Do you object to my doing some pranayama [[Pranayama: breathing exercises. ]] before I begin working?
I think it would do you good, mon petit.
I began three days ago, but I keep getting entangled with the traditional formation around it: “Oh, it’s dangerous, it’s dangerous, be careful.” So this morning I thought I’d better speak to you about it.
Are you doing it without instructions?
There’s a traditional way of doing it, I know the formula.
How does it go?
The time varies. You inhale through the left nostril for let’s say 4 seconds, then you hold your breath for 16 seconds, raising the diaphragm and closing all the openings; after 16 seconds you exhale for 8 seconds through the other nostril.
Are these the “official” figures?
Yes; I mean that’s the proportion: inhale 4, hold 16, exhale 8.
It has to be double the exhalation. If you do 8, then it’s 8-32-16.
I did it myself for years, using the same system: inhale, hold, exhale, remain empty. But holding the lungs empty is said to be dangerous, so I don’t advise it. I did it for years. Without knowing it, Sri Aurobindo and I did it nearly the same way, along with all sorts of other things that aren’t supposed to be done! This is to tell you that the danger is mainly in what you think. In the course of certain movements, both of us made the air go out through the crown of the head – apparently that’s only to be done when you want to die! (Mother laughs) It didn’t kill us.
No, the “danger” is MAINLY a thought formation.
You can achieve excellent control of the heart. But I never practiced it violently, never strained myself. I think holding for 16 is too long. I used to do it simply like this: breathe in very slowly to the count of 4, then hold for 4 like this (I still have the knack of it!), lifting the diaphragm and lowering the head [[Uddiyana-bandha and jalandhara-bandha. ]] (Mother bends her neck), closing everything and exerting pressure (this is an almost instantaneous cure for hiccups – it’s handy!). Then while I held the air, I would make it circulate with the force (because it contained force, you see) and with the peace as well; and I would concentrate it wherever there was a physical disorder (a pain or something wrong somewhere). It’s very effective. The way I did it was: inhale, hold, exhale and empty – you are completely empty. It’s very useful; very handy for underwater swimmers, for instance!
I had trouble breathing in slowly enough – that’s a bit hard. I began with 4 and eventually managed to do 12. I did 12-12-12-12. It took me months to reach that, it can’t be done quickly. To breathe in very slowly and hold all that air isn’t easy.
Now I have lost the knack, I can barely do more than 6 (Mother demonstrates). I count: 1-2-3-4 … no quicker.
And exhale slowly – that’s very difficult – being careful to empty the top part of the lungs, because air often stagnates there. This seems to be one of the most frequent causes of coughs and colds. When I had bronchitis I learned to empty the air out completely.

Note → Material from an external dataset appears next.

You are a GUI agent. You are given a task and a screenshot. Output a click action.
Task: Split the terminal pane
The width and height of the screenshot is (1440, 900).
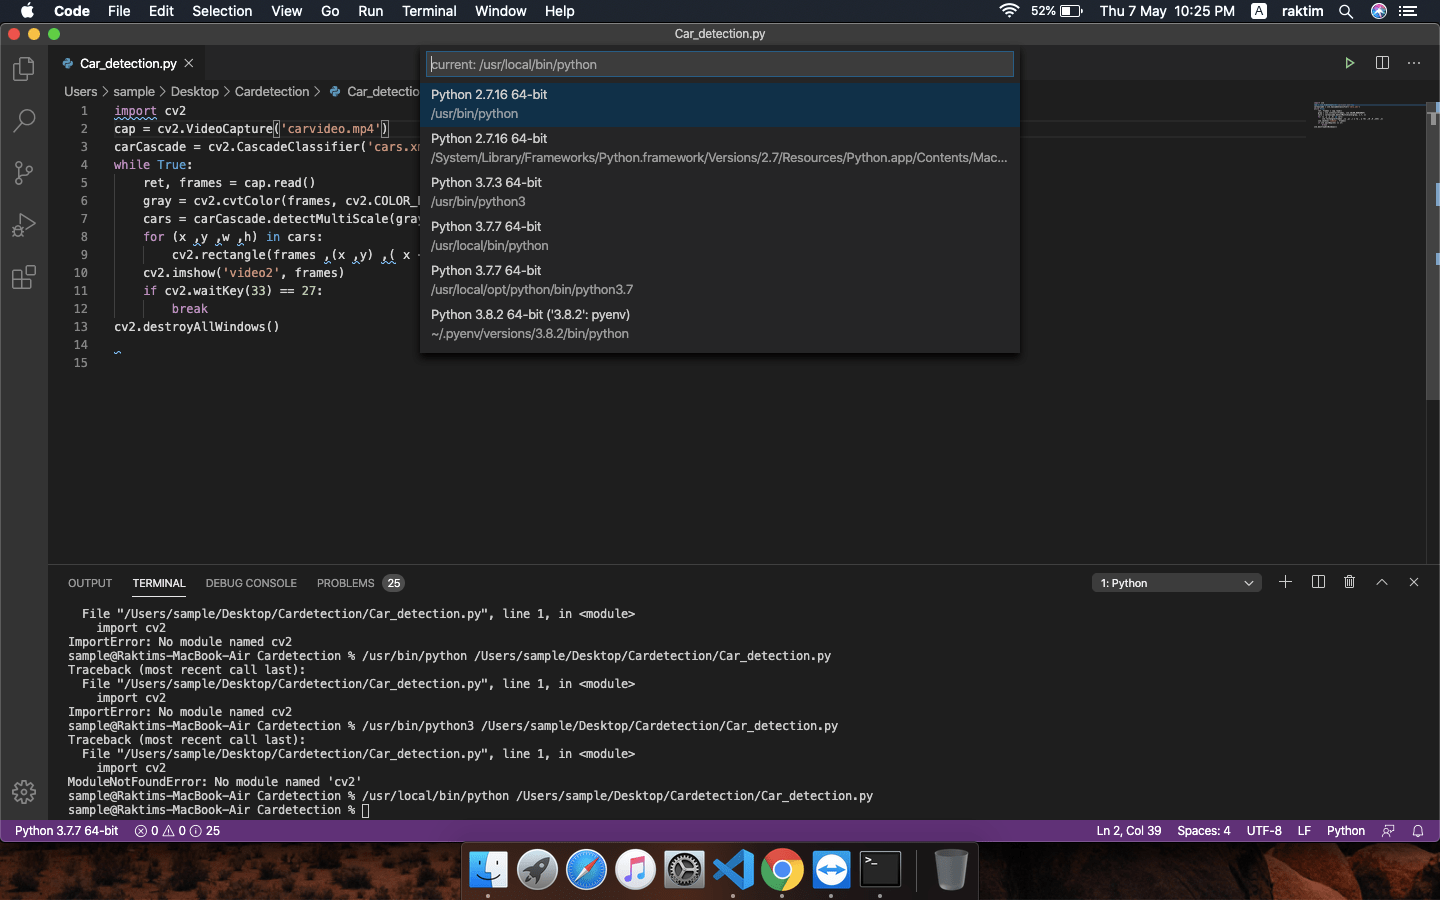tap(1318, 582)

And I knew singing, so I was familiar with the method: you learn to hold the air and then release it slowly, slowly, so as to keep singing nonstop.
I advise you to practice it.
How much time do you spend on it?
Eight to ten minutes, three times a day before my japa.
Oh, that’s very good.
I don’t know why, but I got entangled with that traditional formation which says it’s dangerous.

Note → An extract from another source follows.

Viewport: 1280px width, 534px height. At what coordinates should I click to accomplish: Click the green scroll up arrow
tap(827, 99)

Someone put it on you, mon petit!
It troubled me.
No, it’s not at all dangerous, at least if you don’t overdo it. If you do it simply…. I think some people practice pranayama with the idea of gaining “powers.” That idea of gaining powers fouls it up more than anything. But if you do it simply as a help to your progress, there’s no danger.
At any rate, Sri Aurobindo and I both did a lot of things considered dangerous, and absolutely nothing happened to us. Not that it’s necessary to do dangerous things, but nothing happened to us, so it all depends on how you do them.
I think you can safely forget about this formation.
But instead of doing equal amounts of time, it might be better to do less for inhaling and more for holding the breath. The holding part is extremely interesting! When the air is inside, let’s say you have a headache or a sore throat or a pain in your arm, anything – then you take the air … (Mother demonstrates) and direct it to the unwell part … very, very helpful and pleasant and interesting. You see the force go to the spot, settle in and stay there, all sorts of things.